She had time to talk, she said, while Cache, her 3-year-old, bathed in the next room.

Hearty, 35, never thought she would be planning her day around two kids as she and her husband try for No. 3.

She had struggled to get pregnant since her late 20s and underwent a slew of tests to determine her ability to conceive, including having her egg supply measured at ARUP Laboratory in Salt Lake City.

That's determined by testing a woman's anti-mullerian hormone (AMH) levels, a newer marker of fertility. And it's become vital, specialists say, as more women put off pregnancy.

Women are born with a finite number of eggs, anywhere from 1 million to 2 million. One egg is released each month during the menstrual cycle while many others die every month.

Hearty's AMH level showed up virtually nonexistent.

The results prepared her for the harsh reality that kids might never happen.

"I remember looking at the ceiling and thinking, 'We may or we may not,' " Hearty said.

The test, which costs about $100, does not provide doctors the exact number of eggs a woman has left, but it allows them to determine if a woman's supply is running low, which could contribute to pregnancy struggles, said Joely Straseski, medical director of endocrinology at ARUP, a nonprofit enterprise of the University of Utah.

Straseski could not provide the number of tests the lab has performed since it began offering them in 2010, but she said the amount increases every year.

For women, like Hearty, who had been struggling to get pregnant, the results can help them determine whether they should consider fertility treatments. It also helps doctors determine the type of treatments appropriate for a woman who has decided to try them.

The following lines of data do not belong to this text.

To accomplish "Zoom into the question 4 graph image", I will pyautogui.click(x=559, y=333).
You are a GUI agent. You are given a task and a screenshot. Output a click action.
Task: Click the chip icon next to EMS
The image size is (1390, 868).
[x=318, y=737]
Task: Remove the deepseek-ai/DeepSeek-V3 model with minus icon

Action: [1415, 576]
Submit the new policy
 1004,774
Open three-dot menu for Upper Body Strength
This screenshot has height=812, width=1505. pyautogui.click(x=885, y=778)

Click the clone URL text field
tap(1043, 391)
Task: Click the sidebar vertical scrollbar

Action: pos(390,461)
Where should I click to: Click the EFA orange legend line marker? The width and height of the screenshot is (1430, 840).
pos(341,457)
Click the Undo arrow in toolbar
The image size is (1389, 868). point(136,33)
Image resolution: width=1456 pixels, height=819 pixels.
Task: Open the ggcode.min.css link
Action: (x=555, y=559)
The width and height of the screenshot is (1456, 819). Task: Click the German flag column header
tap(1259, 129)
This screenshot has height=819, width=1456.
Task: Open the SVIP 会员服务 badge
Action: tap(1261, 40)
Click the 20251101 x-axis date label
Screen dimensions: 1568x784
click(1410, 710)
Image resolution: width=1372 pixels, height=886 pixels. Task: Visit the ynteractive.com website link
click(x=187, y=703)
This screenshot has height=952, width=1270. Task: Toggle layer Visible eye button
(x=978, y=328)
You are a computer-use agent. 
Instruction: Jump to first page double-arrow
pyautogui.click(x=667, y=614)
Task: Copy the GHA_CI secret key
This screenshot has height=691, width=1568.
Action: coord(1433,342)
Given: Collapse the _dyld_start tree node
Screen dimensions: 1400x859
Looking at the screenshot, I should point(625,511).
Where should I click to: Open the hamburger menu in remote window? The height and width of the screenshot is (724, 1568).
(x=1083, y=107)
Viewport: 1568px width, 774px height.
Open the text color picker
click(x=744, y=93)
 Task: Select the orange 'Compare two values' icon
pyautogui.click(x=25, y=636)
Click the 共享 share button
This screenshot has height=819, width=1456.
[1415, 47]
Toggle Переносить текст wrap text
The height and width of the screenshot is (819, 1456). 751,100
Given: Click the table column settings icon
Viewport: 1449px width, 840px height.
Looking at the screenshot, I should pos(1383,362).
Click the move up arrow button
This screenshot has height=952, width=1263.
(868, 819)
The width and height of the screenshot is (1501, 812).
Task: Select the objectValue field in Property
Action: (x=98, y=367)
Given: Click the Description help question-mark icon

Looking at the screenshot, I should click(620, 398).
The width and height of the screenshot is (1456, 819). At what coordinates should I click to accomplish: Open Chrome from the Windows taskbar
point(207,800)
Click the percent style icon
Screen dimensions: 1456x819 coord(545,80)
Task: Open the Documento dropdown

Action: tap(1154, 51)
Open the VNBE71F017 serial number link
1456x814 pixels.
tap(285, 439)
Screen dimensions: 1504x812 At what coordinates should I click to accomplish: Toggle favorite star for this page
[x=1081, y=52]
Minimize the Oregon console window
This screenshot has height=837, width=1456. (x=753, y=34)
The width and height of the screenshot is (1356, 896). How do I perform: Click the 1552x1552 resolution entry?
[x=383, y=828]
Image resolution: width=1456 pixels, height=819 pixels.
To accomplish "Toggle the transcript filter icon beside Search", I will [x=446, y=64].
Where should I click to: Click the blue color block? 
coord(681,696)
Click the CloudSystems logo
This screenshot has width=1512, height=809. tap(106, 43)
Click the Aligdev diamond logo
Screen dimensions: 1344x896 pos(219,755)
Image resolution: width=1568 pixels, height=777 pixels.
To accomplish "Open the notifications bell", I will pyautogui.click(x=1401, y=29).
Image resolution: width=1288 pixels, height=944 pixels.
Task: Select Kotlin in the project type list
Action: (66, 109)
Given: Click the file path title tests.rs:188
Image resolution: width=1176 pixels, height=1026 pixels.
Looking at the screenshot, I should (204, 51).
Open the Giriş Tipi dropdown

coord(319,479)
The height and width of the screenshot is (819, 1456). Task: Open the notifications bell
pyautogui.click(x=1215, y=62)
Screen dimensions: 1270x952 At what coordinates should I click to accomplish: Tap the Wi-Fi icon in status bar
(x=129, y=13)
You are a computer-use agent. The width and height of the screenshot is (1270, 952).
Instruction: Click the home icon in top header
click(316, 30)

Hearty went through numerous treatments before becoming pregnant with each of her two sons. She is undergoing similar care in hopes of having a third child.

But Straseski said plenty of women with low AMH levels get pregnant naturally.

"This test is not just a one-trick pony," Straseski said. "It's part of the clinical picture, and there's no absolute yes or no" in whether a woman will get pregnant.

That's why Erica Johnstone, a gynecologist and reproductive endocrinologist in the U.'s Division of Reproductive Endocrinology and Infertility, thoroughly explains to her patients what the results mean.

Otherwise, they can become a source of anxiety, with a woman feeling pressured to freeze her eggs if her test results are low but she wants to wait to start a family.

A woman's "decision to freeze her eggs is a personal one, and a lot of things have to be taken into account, but I do not recommend everyone have their [AMH] checked at 25 and if it's low, immediately freeze eggs," Johnstone said.

The AMH test helped Johnstone get a full picture of Hearty's ability to conceive.

Johnstone told her she was unlikely to have a third child at 35, but she "said there's no reason not to try," Hearty said. "I've already completely defied the odds."